## Work task A
From the listing below, reproduce the lines between the one holding "on timestamp: 23:10" and the one holding "Looking at the image, I should click on (118, 204).", inclusive.

Now that we have confirmed that the image-predictions file has been successfully created, we can proceed with reading its contents and loading them into a dataframe

In [9]:
#Read Data from the Image Predictions file into a dataframe

predictions_df = pd.read_csv('Predictions\image-predictions.tsv', sep='\t')

 

We are going to download additional data to supplement our datasets from this **[link](https://video.udacity-data.com/topher/2018/November/5be5fb7d_tweet-json/tweet-json.txt)**. I opted for a direct download because my request for elavated access to twitter's API was rejected.   

Once you've downloaded the tweet-json text file move it into your working directory. 

In [10]:
#Create an empty list that will be used to hold the dictionary objects from the Json file

json_list = []

Read JSON Data from the `tweet-json.txt` Text File

In [11]:
'''
 > Use glob module to loop through and find text files in your working directory
 > Employ a for loop together with .readline() to read lines in the text file
 > Parse the String returned by the readline method into a Python dictionary with the json.loads method
 > Create a python dictionary that will be loaded into the empty Json_list list
 > Confirm if dictionary is present in list, if not append to list, else skip. This will ensure we dont append duplicates
'''

for tweet_file in glob.glob('*.txt'):
    with open(tweet_file, encoding='utf-8') as file:
        for line in file:
            txt_obj = file.readline()
            tweet_obj = json.loads(txt_obj)
            tweet_dict = {'tweet_id' : tweet_obj['id'], 'created_at' : tweet_obj['created_at'], 
                          'retweet_count' : tweet_obj['retweet_count'],'favorite_count' : tweet_obj['favorite_count'],
                          'followers_count' : tweet_obj['user']['followers_count']}
            if tweet_dict not in json_list:
                json_list.append(tweet_dict)

Let's check whether the objects loaded into our json_list were of the Python *`dict`* datatype  

In [12]:
#Type of the zero-indexed object in the json_list list

assert(type(json_list[0]) == dict)

Optionally, we can use the *`isinstance`* function that checks and returns *`True`* if the specified object is a subclass or an instance of the indicated type

In [13]:
#Type of last-indexed object in the json_list

isinstance(json_list[-1], dict)

True

We'll use the *`from_dict`* method to construct a dataframe from our dictionaries in the json_list list. 

In [14]:

additional_tweets_df = pd.DataFrame.from_dict(json_list)

Check if the tweet_ids in the newly created additional_tweets_df are in the archives dataframe.

## Given records
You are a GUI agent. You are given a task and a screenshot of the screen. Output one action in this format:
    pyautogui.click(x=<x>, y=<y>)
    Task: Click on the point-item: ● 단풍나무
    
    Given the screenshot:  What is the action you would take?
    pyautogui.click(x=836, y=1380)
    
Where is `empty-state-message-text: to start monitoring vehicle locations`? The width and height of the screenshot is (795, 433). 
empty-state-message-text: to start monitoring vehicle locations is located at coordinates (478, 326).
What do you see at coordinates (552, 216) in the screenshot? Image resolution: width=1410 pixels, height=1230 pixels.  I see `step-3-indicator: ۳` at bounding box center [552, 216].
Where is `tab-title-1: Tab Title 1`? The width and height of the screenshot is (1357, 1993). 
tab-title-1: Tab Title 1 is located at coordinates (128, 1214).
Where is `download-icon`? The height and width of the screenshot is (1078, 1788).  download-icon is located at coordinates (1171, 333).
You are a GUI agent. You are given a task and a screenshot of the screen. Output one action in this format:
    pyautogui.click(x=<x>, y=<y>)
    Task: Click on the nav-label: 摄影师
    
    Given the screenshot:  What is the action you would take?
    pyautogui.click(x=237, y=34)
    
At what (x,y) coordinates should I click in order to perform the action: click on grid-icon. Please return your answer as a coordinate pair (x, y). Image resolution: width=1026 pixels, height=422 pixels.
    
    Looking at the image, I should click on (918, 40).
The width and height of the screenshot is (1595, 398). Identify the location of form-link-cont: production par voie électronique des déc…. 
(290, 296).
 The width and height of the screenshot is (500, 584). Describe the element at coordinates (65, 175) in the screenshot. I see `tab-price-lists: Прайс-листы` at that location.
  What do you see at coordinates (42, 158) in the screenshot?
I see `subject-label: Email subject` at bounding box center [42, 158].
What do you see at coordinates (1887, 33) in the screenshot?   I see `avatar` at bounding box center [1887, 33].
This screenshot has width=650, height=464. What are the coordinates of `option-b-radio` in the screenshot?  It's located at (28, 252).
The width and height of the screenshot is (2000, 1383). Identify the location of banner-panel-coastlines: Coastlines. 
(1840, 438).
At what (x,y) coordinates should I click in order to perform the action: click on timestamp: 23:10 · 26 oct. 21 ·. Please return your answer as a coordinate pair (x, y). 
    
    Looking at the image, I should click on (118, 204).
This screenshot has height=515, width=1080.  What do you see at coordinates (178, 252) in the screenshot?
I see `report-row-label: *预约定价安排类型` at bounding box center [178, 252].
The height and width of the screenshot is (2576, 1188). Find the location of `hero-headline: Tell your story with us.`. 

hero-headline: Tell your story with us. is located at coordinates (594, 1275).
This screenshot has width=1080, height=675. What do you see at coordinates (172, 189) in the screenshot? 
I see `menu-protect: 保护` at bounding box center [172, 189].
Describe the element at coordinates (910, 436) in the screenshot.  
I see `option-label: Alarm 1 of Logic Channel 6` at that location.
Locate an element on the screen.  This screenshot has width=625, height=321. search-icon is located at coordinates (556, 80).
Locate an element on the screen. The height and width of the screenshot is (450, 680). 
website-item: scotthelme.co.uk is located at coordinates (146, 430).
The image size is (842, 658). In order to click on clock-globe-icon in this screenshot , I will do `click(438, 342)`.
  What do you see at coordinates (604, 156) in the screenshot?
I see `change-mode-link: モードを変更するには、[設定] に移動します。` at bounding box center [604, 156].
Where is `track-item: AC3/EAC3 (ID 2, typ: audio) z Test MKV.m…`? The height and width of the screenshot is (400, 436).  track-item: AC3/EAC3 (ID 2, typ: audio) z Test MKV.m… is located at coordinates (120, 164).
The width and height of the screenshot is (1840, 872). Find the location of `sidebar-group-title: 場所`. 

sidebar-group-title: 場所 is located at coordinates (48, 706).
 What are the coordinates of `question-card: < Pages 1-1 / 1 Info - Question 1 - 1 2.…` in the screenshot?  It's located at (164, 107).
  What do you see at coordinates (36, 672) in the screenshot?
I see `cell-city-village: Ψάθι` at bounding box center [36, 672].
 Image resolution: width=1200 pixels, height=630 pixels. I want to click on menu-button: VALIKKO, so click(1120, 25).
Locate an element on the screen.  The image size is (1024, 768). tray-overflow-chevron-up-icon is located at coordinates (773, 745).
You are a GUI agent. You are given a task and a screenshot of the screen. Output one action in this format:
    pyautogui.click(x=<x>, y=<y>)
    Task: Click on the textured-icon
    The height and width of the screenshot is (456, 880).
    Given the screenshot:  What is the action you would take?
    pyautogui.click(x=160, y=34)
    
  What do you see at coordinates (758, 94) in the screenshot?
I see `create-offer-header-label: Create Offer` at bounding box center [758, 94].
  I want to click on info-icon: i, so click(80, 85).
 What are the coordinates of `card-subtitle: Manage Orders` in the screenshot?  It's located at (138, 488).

## Work task B
Pick up the notebook extract on loading tweet data into dataframes from where it stops.

## Task result A
At what (x,y) coordinates should I click in order to perform the action: click on timestamp: 23:10 · 26 oct. 21 ·. Please return your answer as a coordinate pair (x, y). 
    
    Looking at the image, I should click on (118, 204).

## Task result B
In [15]:
#counts the number of items in the additional_tweets_df, tweet_id column and checks if item is present in archive

items = 0
for item in set(list(additional_tweets_df.tweet_id)):
    if item in list(archives_df.tweet_id):
        items += 1

In [16]:
'''
    compare the count against the length of the additional tweets dataframe
    if count is equal to length of additional df, then all tweets in new df were in the archived df 
'''

items == len(list(additional_tweets_df.tweet_id))

True

## Assessing Data
In this section, detect and document at least **eight (8) quality issues and two (2) tidiness issue**. You must use **both** visual assessment
programmatic assessement to assess the data.

**Note:** pay attention to the following key points when you access the data.

* You only want original ratings (no retweets) that have images. Though there are 5000+ tweets in the dataset, not all are dog ratings and some are retweets.
* Assessing and cleaning the entire dataset completely would require a lot of time, and is not necessary to practice and demonstrate your skills in data wrangling. Therefore, the requirements of this project are only to assess and clean at least 8 quality issues and at least 2 tidiness issues in this dataset.
* The fact that the rating numerators are greater than the denominators does not need to be cleaned. This [unique rating system](http://knowyourmeme.com/memes/theyre-good-dogs-brent) is a big part of the popularity of WeRateDogs.
* You do not need to gather the tweets beyond August 1st, 2017. You can, but note that you won't be able to gather the image predictions for these tweets since you don't have access to the algorithm used.

Data quality issues: Data that has quality issues have issues with content like missing, duplicate, or incorrect data. This is called dirty data.
Lack of tidiness: Data that has specific structural issues that slow you down when cleaning and analyzing, visualizing, or modeling your data later.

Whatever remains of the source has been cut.